I don't know why then. Maybe SSD is making all the difference. Try to load it (or "latest-all") on a comparable machine using a single SATA disk instead of SSD. Around 100-150M my computer slows dows significantly, and then always down from here. All I know is that it's either because of too little RAM, or because the disk can't keep up.

> If RAM really is at 1G , even on your small 8G server, suggests your
> setup is configured in the OS to restrict the RAM for mapping. RAM per
> process should be > real RAM (remember memory mapped files are used) or
> the VM is setup in some odd way. Or 32bit java.

Yeah sorry I was looking at shared memory. Right now resident memory is ~3.5GB and virtual ~5.5GB. Process started with 150K triples per second, now after 250M triples processed is at 50K triples/second and slowing down (processing batches of 25K). I don't know what to say, I think the conclusion is simply that tdbloader (any version) just doesn't work with large graphs on HDDs. So the only solution has to be to use an SSD, or find a way to split the graph into smaller stores, or simply give up.

$ java -version
openjdk version "1.8.0_151"
OpenJDK Runtime Environment (build 1.8.0_151-8u151-b12-1~deb9u1-b12)
OpenJDK 64-Bit Server VM (build 25.151-b12, mixed mode)

$ ulimit -a
-t: cpu time (seconds) unlimited
-f: file size (blocks) unlimited
-d: data seg size (kbytes) unlimited
-s: stack size (kbytes) 8192
-c: core file size (blocks) 0
-m: resident set size (kbytes) unlimited
-u: processes 31370
-n: file descriptors 1024
-l: locked-in-memory size (kbytes) unlimited
-v: address space (kbytes) unlimited
-x: file locks unlimited
-i: pending signals 31370
-q: bytes in POSIX msg queues 819200
-e: max nice 0
-r: max rt priority 95
-N 15: unlimited

Re: Report on loading wikidata

Posted by Laura Morales <la...@mail.com>.
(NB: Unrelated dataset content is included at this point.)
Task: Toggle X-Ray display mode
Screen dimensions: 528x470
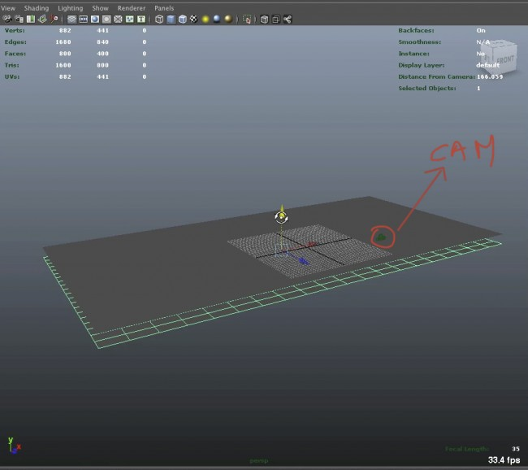Action: [x=264, y=19]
> The loaders work on empty databases.

Yes my test is on a new empty dataset. The command that I use is `tdbloader2 --loc wikidata wikidata.ttl`

> If you are splitting files, and doing partial loads, things are rather different.

No I'm using the whole file. I'd only consider splitting it if there were a way to use "FROM <wikidata>" as an alias for "FROM <wd-store1> FROM <wd-store2> FROM <wd-store3> ..."

> Maybe swappiness is set to keep a %-age of RAM free.

My swappiness is set to 10.
Disk read speed: 2-3MB/s | Disk write speed: 40-50MB/s  (slowing down over time). I think what Dick said is correct; that is, as the index and stored data grows, the disk can't keep up. I think a single HDD just doesn't cut it. Perhaps a SSD can do it, I don't know because I don't have one. Maybe I should try with many hard disks... one to host the 200GB source, one to handle data-triples.tmp, one for node2id.net, one for nodes.dat, and so forth...

Re: Report on loading wikidata (errata)

Posted by Andy Seaborne <an...@apache.org>.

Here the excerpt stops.